* PROMPT
Find the line with "Click the Number of Skills field" in the entries below. Repeat it, every following line, and the line with "This screenshot has width=768, height=500.", exactly and with nothing added.

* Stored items
<<<<

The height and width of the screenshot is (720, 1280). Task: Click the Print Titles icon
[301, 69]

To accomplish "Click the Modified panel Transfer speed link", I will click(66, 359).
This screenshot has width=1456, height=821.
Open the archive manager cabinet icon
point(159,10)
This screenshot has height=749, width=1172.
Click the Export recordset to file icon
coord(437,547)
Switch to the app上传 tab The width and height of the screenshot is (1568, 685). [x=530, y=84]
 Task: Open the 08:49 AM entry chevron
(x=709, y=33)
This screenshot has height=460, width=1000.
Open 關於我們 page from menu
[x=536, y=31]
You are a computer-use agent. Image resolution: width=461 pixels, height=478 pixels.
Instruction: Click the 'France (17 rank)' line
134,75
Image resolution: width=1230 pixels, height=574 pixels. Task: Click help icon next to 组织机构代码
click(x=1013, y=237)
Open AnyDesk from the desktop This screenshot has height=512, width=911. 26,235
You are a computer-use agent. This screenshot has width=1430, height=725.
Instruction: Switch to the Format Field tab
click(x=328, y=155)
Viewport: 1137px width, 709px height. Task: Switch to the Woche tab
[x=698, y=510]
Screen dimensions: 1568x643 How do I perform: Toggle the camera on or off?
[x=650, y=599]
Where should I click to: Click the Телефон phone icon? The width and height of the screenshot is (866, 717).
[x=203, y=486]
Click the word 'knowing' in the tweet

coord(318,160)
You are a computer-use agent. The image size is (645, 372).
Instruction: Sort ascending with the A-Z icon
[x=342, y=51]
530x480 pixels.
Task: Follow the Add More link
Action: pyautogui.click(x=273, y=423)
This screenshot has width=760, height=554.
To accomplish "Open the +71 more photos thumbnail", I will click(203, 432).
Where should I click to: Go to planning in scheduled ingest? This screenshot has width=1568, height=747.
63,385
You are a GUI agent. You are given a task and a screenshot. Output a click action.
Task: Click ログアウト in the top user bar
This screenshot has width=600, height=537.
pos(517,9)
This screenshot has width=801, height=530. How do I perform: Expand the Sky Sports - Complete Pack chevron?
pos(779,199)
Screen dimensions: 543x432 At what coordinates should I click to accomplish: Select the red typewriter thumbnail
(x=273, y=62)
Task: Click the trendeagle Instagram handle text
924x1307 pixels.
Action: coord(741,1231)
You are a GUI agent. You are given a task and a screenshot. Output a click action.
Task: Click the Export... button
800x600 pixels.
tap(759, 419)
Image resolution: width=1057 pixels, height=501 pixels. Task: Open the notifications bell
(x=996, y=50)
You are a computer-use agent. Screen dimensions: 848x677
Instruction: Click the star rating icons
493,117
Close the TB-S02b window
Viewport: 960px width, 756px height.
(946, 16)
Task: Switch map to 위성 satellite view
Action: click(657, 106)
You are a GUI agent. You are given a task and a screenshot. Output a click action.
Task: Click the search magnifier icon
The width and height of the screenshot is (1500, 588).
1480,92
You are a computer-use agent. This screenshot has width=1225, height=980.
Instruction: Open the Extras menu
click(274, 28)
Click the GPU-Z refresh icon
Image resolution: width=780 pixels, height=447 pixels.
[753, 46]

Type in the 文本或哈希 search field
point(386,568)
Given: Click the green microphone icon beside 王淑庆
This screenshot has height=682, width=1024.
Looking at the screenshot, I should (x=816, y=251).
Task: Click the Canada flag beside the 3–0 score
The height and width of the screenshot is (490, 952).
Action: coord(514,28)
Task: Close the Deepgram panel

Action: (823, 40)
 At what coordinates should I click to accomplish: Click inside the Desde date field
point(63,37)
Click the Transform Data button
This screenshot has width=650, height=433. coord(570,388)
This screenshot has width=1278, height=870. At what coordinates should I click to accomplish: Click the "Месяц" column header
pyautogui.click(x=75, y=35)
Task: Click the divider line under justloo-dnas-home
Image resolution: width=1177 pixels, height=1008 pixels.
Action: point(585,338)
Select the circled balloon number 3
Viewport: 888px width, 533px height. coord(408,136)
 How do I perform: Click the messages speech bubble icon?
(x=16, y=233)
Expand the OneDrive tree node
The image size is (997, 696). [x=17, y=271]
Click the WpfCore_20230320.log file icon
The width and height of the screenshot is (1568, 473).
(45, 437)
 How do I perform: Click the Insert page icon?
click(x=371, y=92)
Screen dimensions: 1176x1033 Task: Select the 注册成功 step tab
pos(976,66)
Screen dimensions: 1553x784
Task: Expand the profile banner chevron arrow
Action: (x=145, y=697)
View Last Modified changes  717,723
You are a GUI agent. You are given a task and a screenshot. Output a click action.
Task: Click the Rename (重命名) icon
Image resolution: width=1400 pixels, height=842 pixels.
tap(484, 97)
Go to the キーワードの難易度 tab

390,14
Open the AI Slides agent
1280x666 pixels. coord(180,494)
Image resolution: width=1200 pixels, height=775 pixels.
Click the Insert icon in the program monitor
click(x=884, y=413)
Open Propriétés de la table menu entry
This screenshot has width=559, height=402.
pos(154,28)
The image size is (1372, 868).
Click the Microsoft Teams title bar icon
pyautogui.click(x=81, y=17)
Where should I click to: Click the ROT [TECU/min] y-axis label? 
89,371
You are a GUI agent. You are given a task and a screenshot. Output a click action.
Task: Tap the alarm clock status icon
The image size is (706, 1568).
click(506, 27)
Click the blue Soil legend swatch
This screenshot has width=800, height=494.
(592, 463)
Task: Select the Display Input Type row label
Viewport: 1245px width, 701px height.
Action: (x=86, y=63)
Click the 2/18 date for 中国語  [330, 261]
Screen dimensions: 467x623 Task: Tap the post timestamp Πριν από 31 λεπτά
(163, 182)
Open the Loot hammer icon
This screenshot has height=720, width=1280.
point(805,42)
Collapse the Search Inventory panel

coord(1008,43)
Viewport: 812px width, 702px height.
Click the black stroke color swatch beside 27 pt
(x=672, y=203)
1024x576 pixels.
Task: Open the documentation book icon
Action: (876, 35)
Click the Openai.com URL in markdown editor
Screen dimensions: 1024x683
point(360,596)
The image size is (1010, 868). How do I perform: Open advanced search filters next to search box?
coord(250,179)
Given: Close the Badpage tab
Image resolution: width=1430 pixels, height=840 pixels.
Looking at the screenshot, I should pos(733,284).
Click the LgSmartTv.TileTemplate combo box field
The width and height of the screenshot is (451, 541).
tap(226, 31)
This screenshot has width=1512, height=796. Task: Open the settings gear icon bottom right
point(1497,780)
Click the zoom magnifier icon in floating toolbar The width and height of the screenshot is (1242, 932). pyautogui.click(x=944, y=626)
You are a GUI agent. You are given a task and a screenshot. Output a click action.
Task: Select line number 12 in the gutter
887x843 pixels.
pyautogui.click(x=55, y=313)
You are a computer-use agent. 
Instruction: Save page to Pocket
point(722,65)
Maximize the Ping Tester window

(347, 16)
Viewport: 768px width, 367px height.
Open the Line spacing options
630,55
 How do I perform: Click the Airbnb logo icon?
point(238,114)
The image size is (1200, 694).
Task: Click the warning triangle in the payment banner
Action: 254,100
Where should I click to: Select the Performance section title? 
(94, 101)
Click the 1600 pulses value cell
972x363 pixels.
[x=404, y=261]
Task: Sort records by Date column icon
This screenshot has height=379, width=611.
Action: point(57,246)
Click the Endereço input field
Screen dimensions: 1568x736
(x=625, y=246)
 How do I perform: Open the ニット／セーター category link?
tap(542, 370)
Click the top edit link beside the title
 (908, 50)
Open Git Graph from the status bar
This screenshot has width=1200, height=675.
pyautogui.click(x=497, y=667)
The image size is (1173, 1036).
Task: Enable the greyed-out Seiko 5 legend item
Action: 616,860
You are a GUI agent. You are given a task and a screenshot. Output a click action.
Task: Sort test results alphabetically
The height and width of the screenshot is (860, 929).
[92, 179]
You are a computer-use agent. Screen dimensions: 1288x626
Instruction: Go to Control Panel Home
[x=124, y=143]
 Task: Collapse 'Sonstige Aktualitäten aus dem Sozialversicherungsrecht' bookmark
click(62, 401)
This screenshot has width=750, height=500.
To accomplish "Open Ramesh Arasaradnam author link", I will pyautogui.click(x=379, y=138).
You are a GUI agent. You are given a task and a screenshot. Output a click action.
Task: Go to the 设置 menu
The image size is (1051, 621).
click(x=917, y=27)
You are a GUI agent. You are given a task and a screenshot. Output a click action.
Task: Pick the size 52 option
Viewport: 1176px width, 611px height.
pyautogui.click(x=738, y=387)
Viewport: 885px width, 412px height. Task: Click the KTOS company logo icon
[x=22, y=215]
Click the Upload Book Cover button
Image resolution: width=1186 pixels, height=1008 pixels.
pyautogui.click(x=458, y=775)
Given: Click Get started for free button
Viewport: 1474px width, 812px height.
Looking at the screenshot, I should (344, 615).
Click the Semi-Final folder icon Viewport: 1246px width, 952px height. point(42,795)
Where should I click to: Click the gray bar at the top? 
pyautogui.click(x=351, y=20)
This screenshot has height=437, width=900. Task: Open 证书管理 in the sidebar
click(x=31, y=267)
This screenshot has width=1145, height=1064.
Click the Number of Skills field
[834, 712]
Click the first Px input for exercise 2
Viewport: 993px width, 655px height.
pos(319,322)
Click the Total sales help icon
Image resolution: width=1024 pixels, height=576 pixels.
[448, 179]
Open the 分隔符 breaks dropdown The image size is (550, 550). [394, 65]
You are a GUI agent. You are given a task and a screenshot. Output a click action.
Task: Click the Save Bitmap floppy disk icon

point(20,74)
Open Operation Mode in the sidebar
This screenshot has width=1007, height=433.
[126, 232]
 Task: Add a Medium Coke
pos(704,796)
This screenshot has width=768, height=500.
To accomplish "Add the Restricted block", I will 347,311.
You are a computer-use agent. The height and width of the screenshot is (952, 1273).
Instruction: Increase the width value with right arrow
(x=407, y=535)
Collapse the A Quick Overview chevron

>>>>

* ANSWER TO THIS TASK
Click the Number of Skills field
[834, 712]
Click the first Px input for exercise 2
Viewport: 993px width, 655px height.
pos(319,322)
Click the Total sales help icon
Image resolution: width=1024 pixels, height=576 pixels.
[448, 179]
Open the 分隔符 breaks dropdown The image size is (550, 550). [394, 65]
You are a GUI agent. You are given a task and a screenshot. Output a click action.
Task: Click the Save Bitmap floppy disk icon

point(20,74)
Open Operation Mode in the sidebar
This screenshot has width=1007, height=433.
[126, 232]
 Task: Add a Medium Coke
pos(704,796)
This screenshot has width=768, height=500.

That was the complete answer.